◆ Dataset ◆
○ ○ ○

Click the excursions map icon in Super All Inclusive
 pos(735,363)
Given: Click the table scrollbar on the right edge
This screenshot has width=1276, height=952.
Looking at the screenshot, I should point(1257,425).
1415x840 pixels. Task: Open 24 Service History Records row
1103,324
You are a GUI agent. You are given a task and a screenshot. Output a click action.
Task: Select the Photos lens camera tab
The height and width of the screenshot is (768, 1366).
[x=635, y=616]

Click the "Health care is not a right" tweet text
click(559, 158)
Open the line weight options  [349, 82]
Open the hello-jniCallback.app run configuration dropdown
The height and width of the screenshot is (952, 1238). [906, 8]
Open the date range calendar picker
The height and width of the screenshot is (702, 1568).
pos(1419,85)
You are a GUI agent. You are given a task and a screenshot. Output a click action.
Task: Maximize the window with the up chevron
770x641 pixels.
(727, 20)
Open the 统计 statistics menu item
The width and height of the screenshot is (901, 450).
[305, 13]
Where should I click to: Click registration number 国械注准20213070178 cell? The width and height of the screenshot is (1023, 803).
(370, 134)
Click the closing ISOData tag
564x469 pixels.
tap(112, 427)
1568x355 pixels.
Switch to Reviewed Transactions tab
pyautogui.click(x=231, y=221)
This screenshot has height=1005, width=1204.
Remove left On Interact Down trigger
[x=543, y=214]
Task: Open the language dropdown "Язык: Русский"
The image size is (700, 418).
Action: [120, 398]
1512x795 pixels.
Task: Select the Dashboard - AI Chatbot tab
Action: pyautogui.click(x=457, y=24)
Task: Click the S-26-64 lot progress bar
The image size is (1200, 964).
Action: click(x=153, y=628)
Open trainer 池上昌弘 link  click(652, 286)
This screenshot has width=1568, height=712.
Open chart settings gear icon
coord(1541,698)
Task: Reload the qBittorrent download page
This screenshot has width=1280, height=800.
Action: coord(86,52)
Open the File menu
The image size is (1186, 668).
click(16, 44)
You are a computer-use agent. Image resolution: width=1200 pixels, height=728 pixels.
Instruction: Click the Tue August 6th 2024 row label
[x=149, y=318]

○ ○ ○

◆ Task statement ◆
Rewrite all of the items above, replacing "GUI agent" with "interface agent" wherever it appears and leaving everything else unchanged.

◆ Solved exercise ◆
Click the excursions map icon in Super All Inclusive
 pos(735,363)
Given: Click the table scrollbar on the right edge
This screenshot has width=1276, height=952.
Looking at the screenshot, I should point(1257,425).
1415x840 pixels. Task: Open 24 Service History Records row
1103,324
You are a interface agent. You are given a task and a screenshot. Output a click action.
Task: Select the Photos lens camera tab
The height and width of the screenshot is (768, 1366).
[x=635, y=616]

Click the "Health care is not a right" tweet text
click(559, 158)
Open the line weight options  [349, 82]
Open the hello-jniCallback.app run configuration dropdown
The height and width of the screenshot is (952, 1238). [906, 8]
Open the date range calendar picker
The height and width of the screenshot is (702, 1568).
pos(1419,85)
You are a interface agent. You are given a task and a screenshot. Output a click action.
Task: Maximize the window with the up chevron
770x641 pixels.
(727, 20)
Open the 统计 statistics menu item
The width and height of the screenshot is (901, 450).
[305, 13]
Where should I click to: Click registration number 国械注准20213070178 cell? The width and height of the screenshot is (1023, 803).
(370, 134)
Click the closing ISOData tag
564x469 pixels.
tap(112, 427)
1568x355 pixels.
Switch to Reviewed Transactions tab
pyautogui.click(x=231, y=221)
This screenshot has height=1005, width=1204.
Remove left On Interact Down trigger
[x=543, y=214]
Task: Open the language dropdown "Язык: Русский"
The image size is (700, 418).
Action: [120, 398]
1512x795 pixels.
Task: Select the Dashboard - AI Chatbot tab
Action: pyautogui.click(x=457, y=24)
Task: Click the S-26-64 lot progress bar
The image size is (1200, 964).
Action: click(x=153, y=628)
Open trainer 池上昌弘 link  click(652, 286)
This screenshot has width=1568, height=712.
Open chart settings gear icon
coord(1541,698)
Task: Reload the qBittorrent download page
This screenshot has width=1280, height=800.
Action: coord(86,52)
Open the File menu
The image size is (1186, 668).
click(16, 44)
You are a computer-use agent. Image resolution: width=1200 pixels, height=728 pixels.
Instruction: Click the Tue August 6th 2024 row label
[x=149, y=318]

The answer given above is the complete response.